Opened [DOCS] [Filebeat] Confusing multiline documentation for filestream · Issue #29919 · elastic/beats · GitHub

Hello together,
I was struggeling with multiline on 7.16, too. My "old" 7.8 filebeat worked well with input "type: log". I nearly tried ALL possibilities I can imagine, but without success.
After just finding this discussion, I immediately tried out the proposals (indenting).
Now I did not get any filebeat starting problems, but multiline is also not working with "parsers".

I "accidentally" put in my "old" config with input "type: logs" again and the "old multiline standard" configuration ... and it works, but only that! ALL other suggestions did NOT work with filebeat 7.16 ...

- type: log
  enabled: true
....
  multiline.pattern: '^INFO\s+\| jvm 1\s+\| [0-9]{4}\/[0-9]{2}\/[0-9]{2} [0-9]{2}:[0-9]{2}:[0-9]{2}\.[0-9]{3} \| \['
  multiline.negate: true
  multiline.match: after

Hello all;

After at lot of work on this I have Filebeat 7.15.0 configured with 12 different, pretty complex input filestreams. Most of the inputs are also configured with a multiline parser.

The 12 logs in this application are not configured in a similar manner. This adds of course complexity to the inputs. It was also awkward to collect test input from the many logs to cover all the different outcomes.

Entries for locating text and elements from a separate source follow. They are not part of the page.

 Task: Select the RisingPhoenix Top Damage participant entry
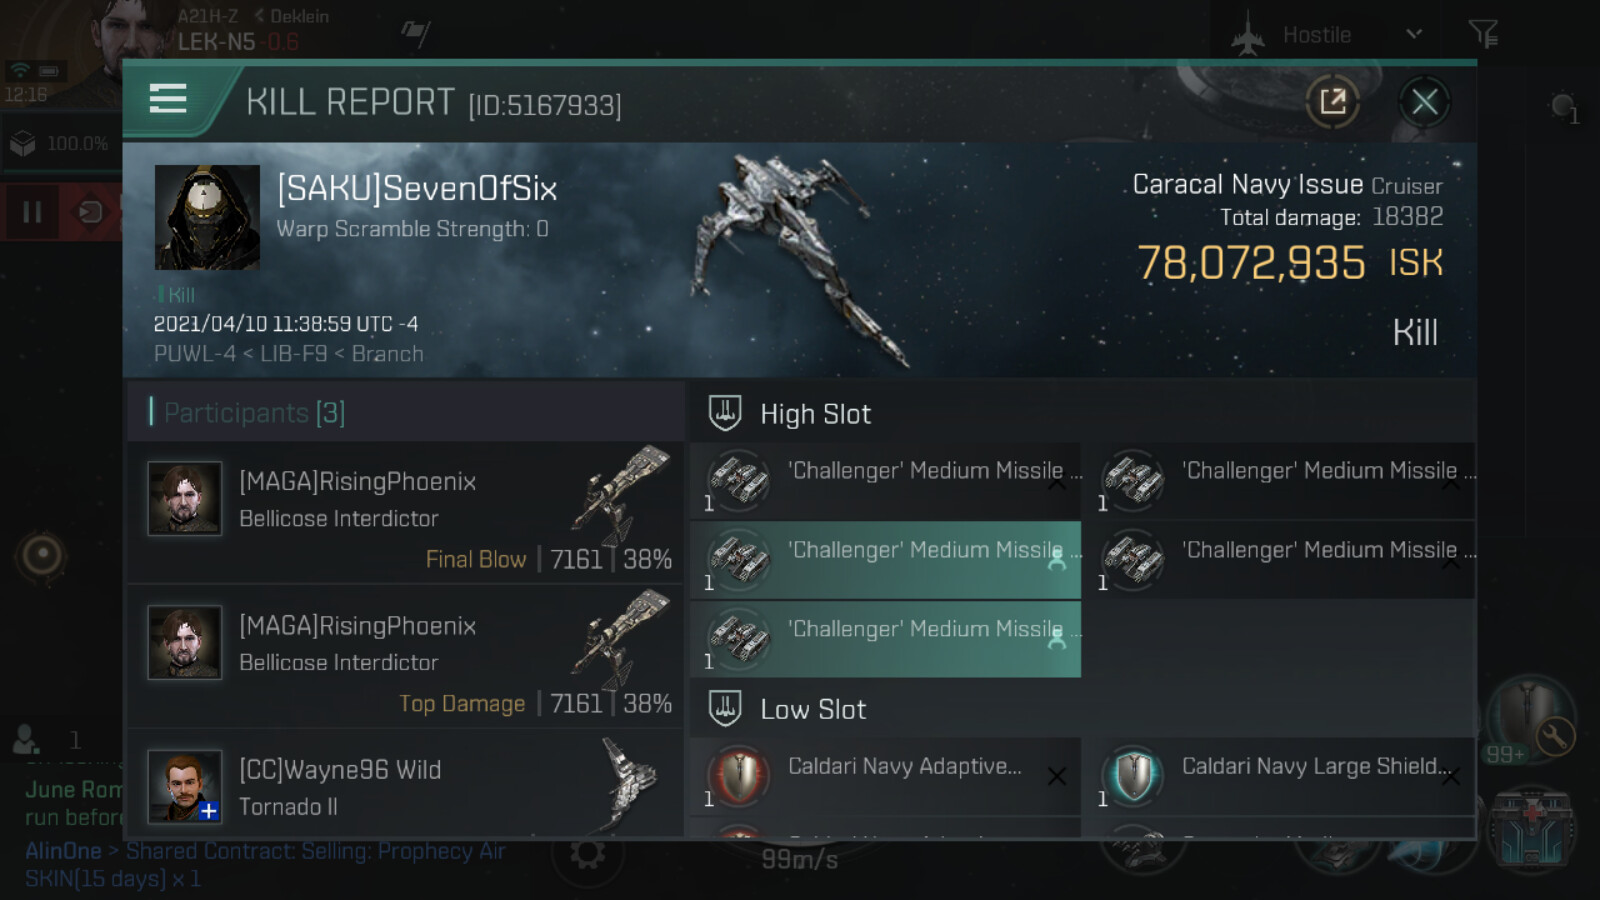pyautogui.click(x=406, y=657)
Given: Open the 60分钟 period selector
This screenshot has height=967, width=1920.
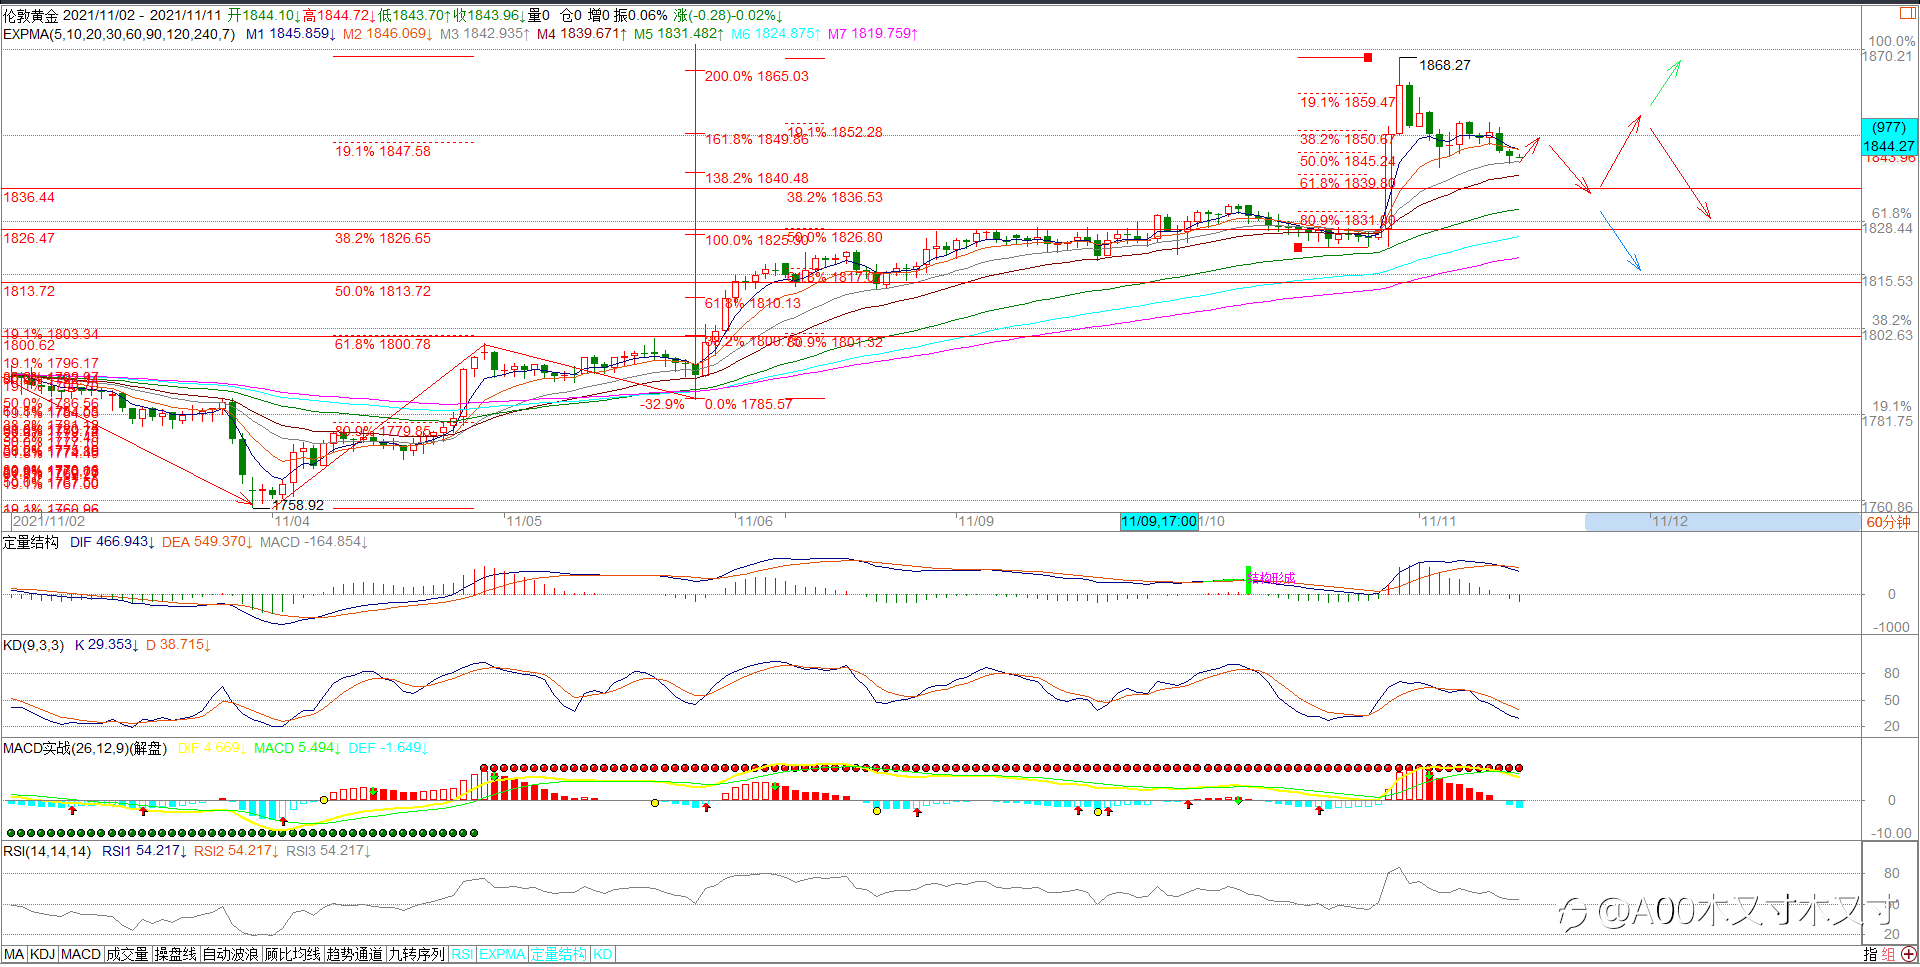Looking at the screenshot, I should coord(1889,522).
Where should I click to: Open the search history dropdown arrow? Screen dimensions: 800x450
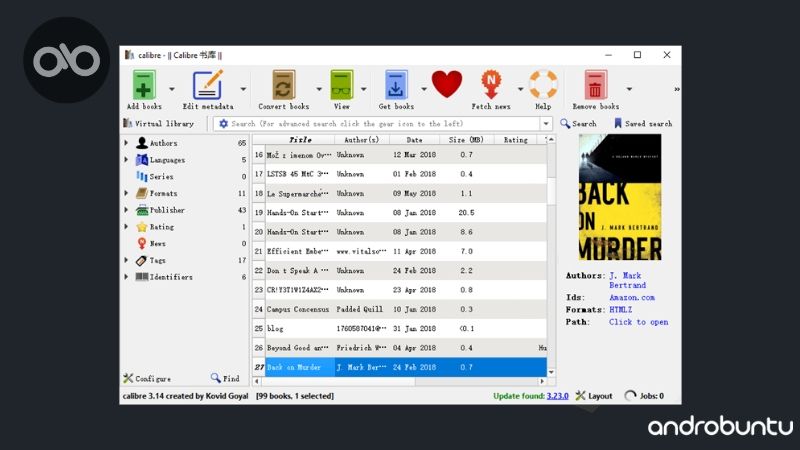(546, 124)
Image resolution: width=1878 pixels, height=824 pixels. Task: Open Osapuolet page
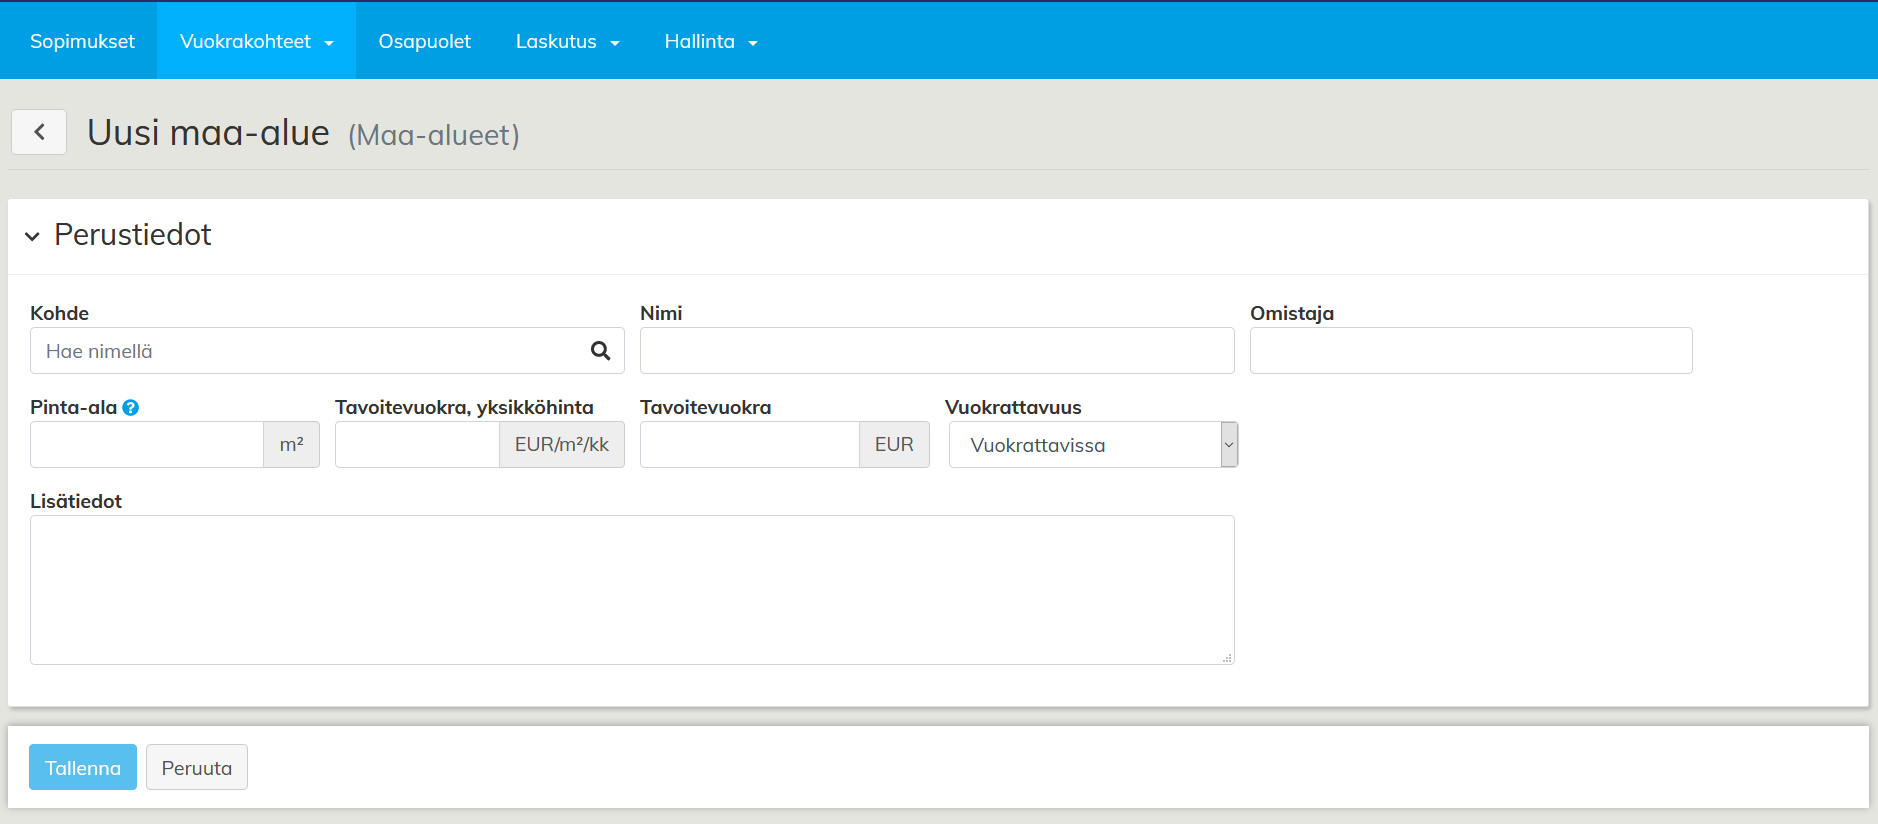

To sum up: the second workaround from @Emde made my day(s). Besides that I had very good help from these 3 tools:

  1. Regex Testing
  2. The Go Mulitiline Playground
  3. The dissect processor tester by Jorgelbg

Great tools, which saved me a lot of tedious testing time. It would be nice, if the Go Playground supports all Filebeat multiline configuration settings. I hope the maintainer reads this!

Best regards
Flemming

This topic was automatically closed 28 days after the last reply. New replies are no longer allowed.